Testen Sie Integration und Betrieb in drei Schritten:

  1. Technischer Quickcheck – API‑Calls, Batch‑Uploads, Antwortzeiten und Fehlerbehandlung.
  2. Datenschutzprüfung – Standort der Verarbeitung, Subprozessoren, AVV, Mechanismen für Datenminimierung und Betroffenenrechte.
  3. Operative Probe – Rollout in einer Pilotabteilung mit realen Datensätzen; messen Sie False‑Positive‑Rate, Review‑Aufwand und Systemverfügbarkeit.

Verlangen Sie transparenter Preismodelle: Pay‑per‑check vs. Flat‑Fee, Preisstaffelung bei Batch‑Volumina und Testkontingente.

Welche Vendor‑Fragen sollten Sie im Auswahlgespräch stellen?

Fordern Sie klare Antworten und Belege zu folgenden Punkten:

  • Welche konkreten Listenquellen und wie viele Einträge werden aktuell abgedeckt?[5]
  • Update‑SLA: Wie viele Stunden vergehen nach einer offiziellen Listenänderung bis zur Verfügbarkeit in der Lösung?[3]
  • Sicherheit: ISO‑27001, Pen‑Test‑Berichte (Summaries), SOC‑Reports oder vergleichbare Nachweise.
  • Datenschutz: AVV (Art. 28), Subprozessorenliste, Drittlandtransfers, Löschfristen, DPIA‑Ergebnisse.
  • Betrieb: Verfügbarkeitssla, Supportzeiten, Reaktionszeit bei Ausfällen.
  • False‑Positive‑Handling: automatische Entlastung, manuelle Review‑Tools, Audit‑Log mit Verantwortlichen.
  • Integrationen: Beispiele für erfolgreiche ERP/CRM‑Anbindungen und Unterstützung für Batch‑Migrationsszenarien.
  • Preismodell: enthaltene Checks, Overages, Testzugänge.

Notieren Sie die Antworten und bewerten Sie sie nach Relevanz für Ihr Anforderungsprofil.

Welche praktischen Fallen und wie vermeiden Sie sie?

Häufige Fehler sind Preisfixierung ohne Scope‑Abgleich, fehlende Audit‑Nachweise und unterschätzter Review‑Aufwand bei False‑Positives. Vermeiden Sie diese Fallen so:

  • Bestehen Sie auf Proof‑of‑Concept‑Tests mit eigenen Daten.
  • Verlangen Sie SLA‑Angaben zur Listenaktualität und kontrollieren Sie diese in der Pilotphase.
  • Klären Sie Verantwortlichkeiten intern – ohne definierte Reviewer‑Rollen bleibt die beste Software wirkungslos.

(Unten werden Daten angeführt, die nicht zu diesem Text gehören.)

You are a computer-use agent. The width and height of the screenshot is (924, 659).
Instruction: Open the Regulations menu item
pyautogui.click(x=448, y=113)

Eine reale Messung aus unserer Am‑I‑Compliant‑Analyse, 2026 (Stichprobe n=50 Prüfungen, Jan–Jun 2026) zeigte durchschnittliche Prüfzeiten moderner Lösungen von rund 28–35 Sekunden pro Einzelprüfung bei aktiver OCR/Bulk‑Erkennung[7].

Welche nächsten Schritte sollten Sie jetzt durchführen?

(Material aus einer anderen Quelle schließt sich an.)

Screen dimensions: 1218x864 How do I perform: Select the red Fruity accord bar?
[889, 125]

  1. Erstellen Sie eine Shortlist (2–3 Anbieter) anhand Ihres Anforderungsdokuments.
  2. Führen Sie eine 30–90‑tägige Pilot‑/PoC‑Phase mit echten Stammdaten durch.
  3. Verhandeln Sie SLA, AVV und Subprozessorennachweise vor Vertragsabschluss.
  4. Schulen Sie Reviewer und legen Sie ein Audit‑Repository an.

Setzen Sie Prioritäten: für DACH‑Mittelstand zählen EU‑Listen, Nachweisdokumentation und DSGVO‑Compliance mehr als eine vollständige Abdeckung aller außereuropäischen Listen; verhandeln Sie Erweiterungen bei Bedarf.

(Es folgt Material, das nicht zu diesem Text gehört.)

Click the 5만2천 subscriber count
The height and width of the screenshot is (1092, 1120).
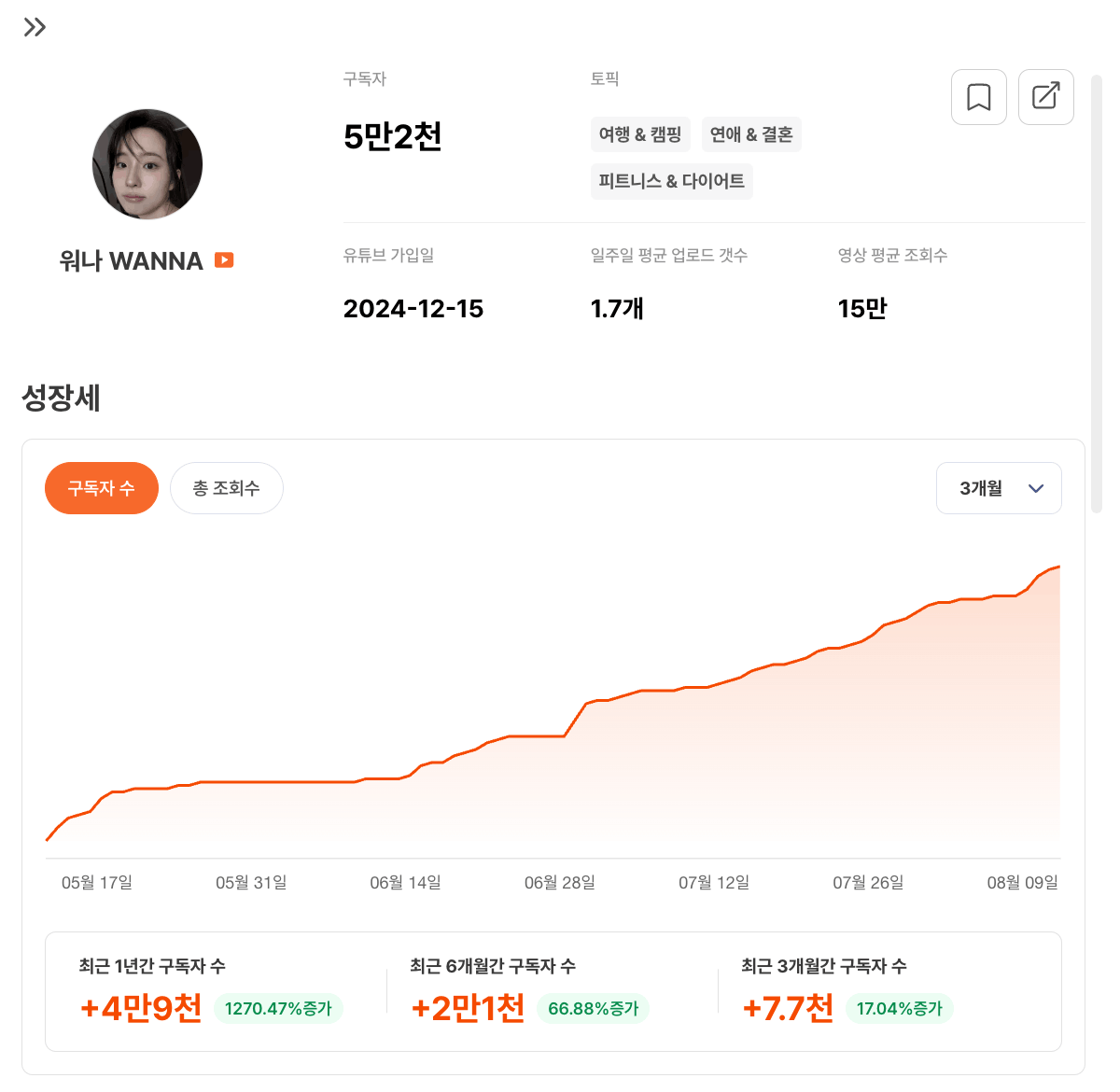pyautogui.click(x=393, y=136)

Häufig gestellte Fragen zur Sanktionslistenprüfung?

Q: Welche Listen sind für ein EU‑Unternehmen vorrangig relevant?
A: Primär sind EU‑Sanktionslisten und die in EU‑Recht umgesetzten UN‑Sanktionen relevant; je nach Geschäftsbeziehungen können nationale Listen und länderfremde Regime (z. B. OFAC) ergänzt werden[1][2].

Q: Muss die Software DSGVO‑konform sein?
A: Ja. AVV (Art. 28 DSGVO), Datenminimierung, Löschkonzept und gegebenenfalls DPIA sind Pflichtbestandteile der Beschaffung.

Q: Worauf achten Auditoren bei der Prüfung?
A: Revisionssichere Prüfprotokolle mit Zeitstempel, Listenquelle, Ergebnis und Verantwortlichen ‑ idealerweise in einem durchsuchbaren Audit‑Repository.

Q: Welche SLA‑Angaben sind kritisch?
A: Update‑Latenz für Listenänderungen (Stunden), Systemverfügbarkeit (%), Support‑Reaktionszeit und RTO/RPO für Ausfälle.

Q: Wie gehen wir mit False‑Positives um?
A: Definieren Sie einen Eskalationsworkflow, dokumentieren jede Entscheidung und messen den manuellen Review‑Aufwand in der Pilotphase.